(The data begins)

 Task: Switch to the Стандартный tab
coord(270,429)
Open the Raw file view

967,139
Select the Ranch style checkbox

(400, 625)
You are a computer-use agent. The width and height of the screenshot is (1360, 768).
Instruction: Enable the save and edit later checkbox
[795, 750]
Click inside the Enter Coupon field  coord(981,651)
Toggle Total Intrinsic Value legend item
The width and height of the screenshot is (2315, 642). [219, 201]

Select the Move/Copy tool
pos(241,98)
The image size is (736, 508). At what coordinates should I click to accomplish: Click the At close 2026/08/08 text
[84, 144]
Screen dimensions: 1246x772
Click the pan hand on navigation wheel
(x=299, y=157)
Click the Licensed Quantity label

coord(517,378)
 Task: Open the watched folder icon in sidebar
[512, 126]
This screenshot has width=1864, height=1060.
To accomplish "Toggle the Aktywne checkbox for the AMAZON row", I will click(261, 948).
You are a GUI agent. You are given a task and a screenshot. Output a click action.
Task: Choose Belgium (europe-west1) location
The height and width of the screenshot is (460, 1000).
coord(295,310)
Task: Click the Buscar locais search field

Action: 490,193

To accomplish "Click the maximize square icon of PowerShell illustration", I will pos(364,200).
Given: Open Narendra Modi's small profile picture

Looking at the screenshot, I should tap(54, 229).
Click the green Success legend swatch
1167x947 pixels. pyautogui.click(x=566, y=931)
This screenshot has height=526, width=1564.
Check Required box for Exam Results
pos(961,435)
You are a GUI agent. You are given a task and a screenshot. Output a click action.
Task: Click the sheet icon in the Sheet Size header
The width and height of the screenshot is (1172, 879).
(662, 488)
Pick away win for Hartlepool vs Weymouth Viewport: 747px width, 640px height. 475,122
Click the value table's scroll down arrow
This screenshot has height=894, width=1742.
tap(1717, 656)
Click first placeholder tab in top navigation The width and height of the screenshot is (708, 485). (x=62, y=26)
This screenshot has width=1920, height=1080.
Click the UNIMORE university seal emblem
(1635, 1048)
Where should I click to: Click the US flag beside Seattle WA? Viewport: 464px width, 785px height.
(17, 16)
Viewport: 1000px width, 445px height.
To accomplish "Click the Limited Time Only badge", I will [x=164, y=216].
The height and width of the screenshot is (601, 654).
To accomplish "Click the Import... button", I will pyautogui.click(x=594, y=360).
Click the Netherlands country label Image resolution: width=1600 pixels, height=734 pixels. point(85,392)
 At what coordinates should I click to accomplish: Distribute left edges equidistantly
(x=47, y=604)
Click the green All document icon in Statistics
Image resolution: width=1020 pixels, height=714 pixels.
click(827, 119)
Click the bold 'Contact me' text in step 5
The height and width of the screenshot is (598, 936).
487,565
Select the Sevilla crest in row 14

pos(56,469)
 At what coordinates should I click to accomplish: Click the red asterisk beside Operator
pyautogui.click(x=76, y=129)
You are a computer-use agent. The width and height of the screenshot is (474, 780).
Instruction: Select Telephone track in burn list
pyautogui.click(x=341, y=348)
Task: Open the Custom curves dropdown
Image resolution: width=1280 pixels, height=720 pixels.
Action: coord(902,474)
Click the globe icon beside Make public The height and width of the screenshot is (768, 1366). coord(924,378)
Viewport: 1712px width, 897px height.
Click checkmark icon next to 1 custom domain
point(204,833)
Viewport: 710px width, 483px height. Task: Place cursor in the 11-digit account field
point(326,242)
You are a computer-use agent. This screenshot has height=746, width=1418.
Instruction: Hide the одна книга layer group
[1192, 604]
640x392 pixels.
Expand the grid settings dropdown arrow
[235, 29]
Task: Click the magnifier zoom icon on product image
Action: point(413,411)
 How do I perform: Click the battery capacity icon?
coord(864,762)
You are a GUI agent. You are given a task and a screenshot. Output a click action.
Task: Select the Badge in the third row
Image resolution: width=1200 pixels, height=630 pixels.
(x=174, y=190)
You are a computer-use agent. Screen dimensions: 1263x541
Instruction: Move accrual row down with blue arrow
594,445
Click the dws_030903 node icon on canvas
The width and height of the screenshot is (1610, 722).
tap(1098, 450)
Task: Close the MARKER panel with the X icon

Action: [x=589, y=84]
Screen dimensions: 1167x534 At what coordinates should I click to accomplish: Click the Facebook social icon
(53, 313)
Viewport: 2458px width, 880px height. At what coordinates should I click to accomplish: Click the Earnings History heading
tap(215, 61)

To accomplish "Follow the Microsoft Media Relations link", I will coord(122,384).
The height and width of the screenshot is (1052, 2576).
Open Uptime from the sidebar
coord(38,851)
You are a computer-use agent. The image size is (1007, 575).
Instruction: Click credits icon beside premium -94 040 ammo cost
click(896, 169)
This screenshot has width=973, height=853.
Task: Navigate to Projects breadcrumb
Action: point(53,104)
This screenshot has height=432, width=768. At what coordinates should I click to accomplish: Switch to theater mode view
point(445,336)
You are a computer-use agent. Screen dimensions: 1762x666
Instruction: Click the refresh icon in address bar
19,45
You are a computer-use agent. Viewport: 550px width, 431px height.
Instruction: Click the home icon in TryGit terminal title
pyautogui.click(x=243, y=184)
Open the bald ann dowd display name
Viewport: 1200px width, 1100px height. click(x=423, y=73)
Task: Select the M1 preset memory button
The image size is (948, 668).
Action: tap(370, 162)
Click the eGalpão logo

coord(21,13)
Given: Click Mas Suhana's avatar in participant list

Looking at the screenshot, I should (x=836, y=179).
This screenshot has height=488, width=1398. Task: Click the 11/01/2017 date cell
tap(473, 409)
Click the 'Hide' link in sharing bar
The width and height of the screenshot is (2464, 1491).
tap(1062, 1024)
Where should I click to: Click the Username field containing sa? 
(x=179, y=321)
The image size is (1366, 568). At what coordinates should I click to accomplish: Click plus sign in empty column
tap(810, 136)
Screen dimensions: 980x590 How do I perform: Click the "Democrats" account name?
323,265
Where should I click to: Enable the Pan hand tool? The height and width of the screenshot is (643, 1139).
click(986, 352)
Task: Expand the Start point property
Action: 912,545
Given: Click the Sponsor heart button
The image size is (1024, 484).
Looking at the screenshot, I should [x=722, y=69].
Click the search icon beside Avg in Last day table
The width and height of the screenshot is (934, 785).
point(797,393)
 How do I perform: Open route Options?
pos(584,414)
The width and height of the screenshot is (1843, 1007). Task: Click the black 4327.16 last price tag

(The data ends)

Retype each line above with no alterations.

## Answer to this exercise
 Task: Switch to the Стандартный tab
coord(270,429)
Open the Raw file view

967,139
Select the Ranch style checkbox

(400, 625)
You are a computer-use agent. The width and height of the screenshot is (1360, 768).
Instruction: Enable the save and edit later checkbox
[795, 750]
Click inside the Enter Coupon field  coord(981,651)
Toggle Total Intrinsic Value legend item
The width and height of the screenshot is (2315, 642). [219, 201]

Select the Move/Copy tool
pos(241,98)
The image size is (736, 508). At what coordinates should I click to accomplish: Click the At close 2026/08/08 text
[84, 144]
Screen dimensions: 1246x772
Click the pan hand on navigation wheel
(x=299, y=157)
Click the Licensed Quantity label

coord(517,378)
 Task: Open the watched folder icon in sidebar
[512, 126]
This screenshot has width=1864, height=1060.
To accomplish "Toggle the Aktywne checkbox for the AMAZON row", I will click(261, 948).
You are a GUI agent. You are given a task and a screenshot. Output a click action.
Task: Choose Belgium (europe-west1) location
The height and width of the screenshot is (460, 1000).
coord(295,310)
Task: Click the Buscar locais search field

Action: 490,193

To accomplish "Click the maximize square icon of PowerShell illustration", I will pos(364,200).
Given: Open Narendra Modi's small profile picture

Looking at the screenshot, I should tap(54, 229).
Click the green Success legend swatch
1167x947 pixels. pyautogui.click(x=566, y=931)
This screenshot has height=526, width=1564.
Check Required box for Exam Results
pos(961,435)
You are a GUI agent. You are given a task and a screenshot. Output a click action.
Task: Click the sheet icon in the Sheet Size header
The width and height of the screenshot is (1172, 879).
(662, 488)
Pick away win for Hartlepool vs Weymouth Viewport: 747px width, 640px height. 475,122
Click the value table's scroll down arrow
This screenshot has height=894, width=1742.
tap(1717, 656)
Click first placeholder tab in top navigation The width and height of the screenshot is (708, 485). (x=62, y=26)
This screenshot has width=1920, height=1080.
Click the UNIMORE university seal emblem
(1635, 1048)
Where should I click to: Click the US flag beside Seattle WA? Viewport: 464px width, 785px height.
(17, 16)
Viewport: 1000px width, 445px height.
To accomplish "Click the Limited Time Only badge", I will [x=164, y=216].
The height and width of the screenshot is (601, 654).
To accomplish "Click the Import... button", I will pyautogui.click(x=594, y=360).
Click the Netherlands country label Image resolution: width=1600 pixels, height=734 pixels. point(85,392)
 At what coordinates should I click to accomplish: Distribute left edges equidistantly
(x=47, y=604)
Click the green All document icon in Statistics
Image resolution: width=1020 pixels, height=714 pixels.
click(827, 119)
Click the bold 'Contact me' text in step 5
The height and width of the screenshot is (598, 936).
487,565
Select the Sevilla crest in row 14

pos(56,469)
 At what coordinates should I click to accomplish: Click the red asterisk beside Operator
pyautogui.click(x=76, y=129)
You are a computer-use agent. The width and height of the screenshot is (474, 780).
Instruction: Select Telephone track in burn list
pyautogui.click(x=341, y=348)
Task: Open the Custom curves dropdown
Image resolution: width=1280 pixels, height=720 pixels.
Action: coord(902,474)
Click the globe icon beside Make public The height and width of the screenshot is (768, 1366). coord(924,378)
Viewport: 1712px width, 897px height.
Click checkmark icon next to 1 custom domain
point(204,833)
Viewport: 710px width, 483px height. Task: Place cursor in the 11-digit account field
point(326,242)
You are a computer-use agent. This screenshot has height=746, width=1418.
Instruction: Hide the одна книга layer group
[1192, 604]
640x392 pixels.
Expand the grid settings dropdown arrow
[235, 29]
Task: Click the magnifier zoom icon on product image
Action: point(413,411)
 How do I perform: Click the battery capacity icon?
coord(864,762)
You are a GUI agent. You are given a task and a screenshot. Output a click action.
Task: Select the Badge in the third row
Image resolution: width=1200 pixels, height=630 pixels.
(x=174, y=190)
You are a computer-use agent. Screen dimensions: 1263x541
Instruction: Move accrual row down with blue arrow
594,445
Click the dws_030903 node icon on canvas
The width and height of the screenshot is (1610, 722).
tap(1098, 450)
Task: Close the MARKER panel with the X icon

Action: [x=589, y=84]
Screen dimensions: 1167x534 At what coordinates should I click to accomplish: Click the Facebook social icon
(53, 313)
Viewport: 2458px width, 880px height. At what coordinates should I click to accomplish: Click the Earnings History heading
tap(215, 61)

To accomplish "Follow the Microsoft Media Relations link", I will coord(122,384).
The height and width of the screenshot is (1052, 2576).
Open Uptime from the sidebar
coord(38,851)
You are a computer-use agent. The image size is (1007, 575).
Instruction: Click credits icon beside premium -94 040 ammo cost
click(896, 169)
This screenshot has width=973, height=853.
Task: Navigate to Projects breadcrumb
Action: point(53,104)
This screenshot has height=432, width=768. At what coordinates should I click to accomplish: Switch to theater mode view
point(445,336)
You are a computer-use agent. Screen dimensions: 1762x666
Instruction: Click the refresh icon in address bar
19,45
You are a computer-use agent. Viewport: 550px width, 431px height.
Instruction: Click the home icon in TryGit terminal title
pyautogui.click(x=243, y=184)
Open the bald ann dowd display name
Viewport: 1200px width, 1100px height. click(x=423, y=73)
Task: Select the M1 preset memory button
The image size is (948, 668).
Action: tap(370, 162)
Click the eGalpão logo

coord(21,13)
Given: Click Mas Suhana's avatar in participant list

Looking at the screenshot, I should (x=836, y=179).
This screenshot has height=488, width=1398. Task: Click the 11/01/2017 date cell
tap(473, 409)
Click the 'Hide' link in sharing bar
The width and height of the screenshot is (2464, 1491).
tap(1062, 1024)
Where should I click to: Click the Username field containing sa? 
(x=179, y=321)
The image size is (1366, 568). At what coordinates should I click to accomplish: Click plus sign in empty column
tap(810, 136)
Screen dimensions: 980x590 How do I perform: Click the "Democrats" account name?
323,265
Where should I click to: Enable the Pan hand tool? The height and width of the screenshot is (643, 1139).
click(986, 352)
Task: Expand the Start point property
Action: 912,545
Given: Click the Sponsor heart button
The image size is (1024, 484).
Looking at the screenshot, I should [x=722, y=69].
Click the search icon beside Avg in Last day table
The width and height of the screenshot is (934, 785).
point(797,393)
 How do I perform: Open route Options?
pos(584,414)
The width and height of the screenshot is (1843, 1007). Task: Click the black 4327.16 last price tag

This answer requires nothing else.